**WORK TO BE COMPLETED:**
Read through the listing below and copy each line in which the word "every" occurs.

**RECORDS FOR THIS EXERCISE:**

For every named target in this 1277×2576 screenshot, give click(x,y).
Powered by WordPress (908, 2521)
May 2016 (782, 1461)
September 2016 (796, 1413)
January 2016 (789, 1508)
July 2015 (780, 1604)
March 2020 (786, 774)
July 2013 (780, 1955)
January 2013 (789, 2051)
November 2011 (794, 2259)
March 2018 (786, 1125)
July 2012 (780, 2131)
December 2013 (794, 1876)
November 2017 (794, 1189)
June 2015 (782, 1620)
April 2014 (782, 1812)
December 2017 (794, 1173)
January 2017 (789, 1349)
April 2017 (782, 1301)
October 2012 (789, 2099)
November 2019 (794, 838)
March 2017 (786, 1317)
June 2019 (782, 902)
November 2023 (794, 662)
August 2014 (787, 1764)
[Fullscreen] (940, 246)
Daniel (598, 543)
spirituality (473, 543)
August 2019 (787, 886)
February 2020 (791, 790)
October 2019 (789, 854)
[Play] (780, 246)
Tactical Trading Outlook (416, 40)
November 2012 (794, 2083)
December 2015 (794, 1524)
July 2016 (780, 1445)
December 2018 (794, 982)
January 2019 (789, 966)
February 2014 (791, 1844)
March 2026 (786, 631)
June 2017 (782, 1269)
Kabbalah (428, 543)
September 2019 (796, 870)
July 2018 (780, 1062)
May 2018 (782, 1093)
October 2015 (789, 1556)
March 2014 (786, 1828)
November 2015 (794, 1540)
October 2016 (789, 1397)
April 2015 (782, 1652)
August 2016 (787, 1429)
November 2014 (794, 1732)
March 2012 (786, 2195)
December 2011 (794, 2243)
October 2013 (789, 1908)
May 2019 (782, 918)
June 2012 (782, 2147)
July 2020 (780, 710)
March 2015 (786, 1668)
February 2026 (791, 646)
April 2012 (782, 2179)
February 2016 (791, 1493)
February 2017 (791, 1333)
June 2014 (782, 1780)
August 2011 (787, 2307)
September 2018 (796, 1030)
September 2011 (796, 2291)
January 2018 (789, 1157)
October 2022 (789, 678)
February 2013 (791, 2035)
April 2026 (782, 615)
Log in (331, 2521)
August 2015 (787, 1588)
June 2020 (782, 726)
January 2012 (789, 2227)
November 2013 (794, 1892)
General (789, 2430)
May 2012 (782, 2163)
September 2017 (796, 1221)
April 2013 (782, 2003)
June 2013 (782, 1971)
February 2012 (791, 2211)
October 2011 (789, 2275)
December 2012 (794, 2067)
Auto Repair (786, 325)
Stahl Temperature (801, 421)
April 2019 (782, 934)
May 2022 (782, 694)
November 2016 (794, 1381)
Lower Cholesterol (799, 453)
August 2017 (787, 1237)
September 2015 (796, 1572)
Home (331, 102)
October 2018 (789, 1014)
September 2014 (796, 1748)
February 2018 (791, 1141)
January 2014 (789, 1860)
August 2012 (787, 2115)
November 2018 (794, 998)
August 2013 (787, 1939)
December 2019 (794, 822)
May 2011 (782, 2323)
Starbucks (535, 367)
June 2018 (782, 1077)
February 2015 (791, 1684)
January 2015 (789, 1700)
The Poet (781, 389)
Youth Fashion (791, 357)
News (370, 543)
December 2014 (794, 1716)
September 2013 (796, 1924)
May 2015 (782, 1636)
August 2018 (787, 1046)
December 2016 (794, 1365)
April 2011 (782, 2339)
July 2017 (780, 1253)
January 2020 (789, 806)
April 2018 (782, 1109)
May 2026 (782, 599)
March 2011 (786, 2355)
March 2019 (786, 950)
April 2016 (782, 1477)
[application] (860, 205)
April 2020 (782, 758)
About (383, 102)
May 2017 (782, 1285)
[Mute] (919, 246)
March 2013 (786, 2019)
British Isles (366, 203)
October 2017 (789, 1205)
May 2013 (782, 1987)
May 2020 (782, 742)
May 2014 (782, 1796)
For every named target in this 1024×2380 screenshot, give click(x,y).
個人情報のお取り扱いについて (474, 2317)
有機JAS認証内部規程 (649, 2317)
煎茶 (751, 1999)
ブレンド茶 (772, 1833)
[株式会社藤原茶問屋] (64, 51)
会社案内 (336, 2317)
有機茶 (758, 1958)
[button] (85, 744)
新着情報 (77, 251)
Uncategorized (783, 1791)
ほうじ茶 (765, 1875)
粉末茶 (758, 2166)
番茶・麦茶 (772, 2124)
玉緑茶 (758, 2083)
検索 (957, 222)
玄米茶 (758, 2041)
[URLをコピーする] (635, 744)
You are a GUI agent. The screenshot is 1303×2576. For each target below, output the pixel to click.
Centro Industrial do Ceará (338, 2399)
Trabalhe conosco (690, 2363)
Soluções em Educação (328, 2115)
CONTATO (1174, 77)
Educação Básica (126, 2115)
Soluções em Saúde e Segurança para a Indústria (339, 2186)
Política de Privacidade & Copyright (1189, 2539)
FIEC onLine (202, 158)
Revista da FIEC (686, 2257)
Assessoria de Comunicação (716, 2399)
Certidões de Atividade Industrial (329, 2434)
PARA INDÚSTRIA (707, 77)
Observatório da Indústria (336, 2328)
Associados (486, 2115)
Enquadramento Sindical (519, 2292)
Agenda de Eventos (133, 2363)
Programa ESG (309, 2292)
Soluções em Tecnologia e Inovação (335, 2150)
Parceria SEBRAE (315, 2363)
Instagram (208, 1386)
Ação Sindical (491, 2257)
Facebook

**SOLUTION TO THE PROBLEM:**
For every named target in this 1277×2576 screenshot, give click(x,y).
For every named target in this 1024×2380 screenshot, give click(x,y).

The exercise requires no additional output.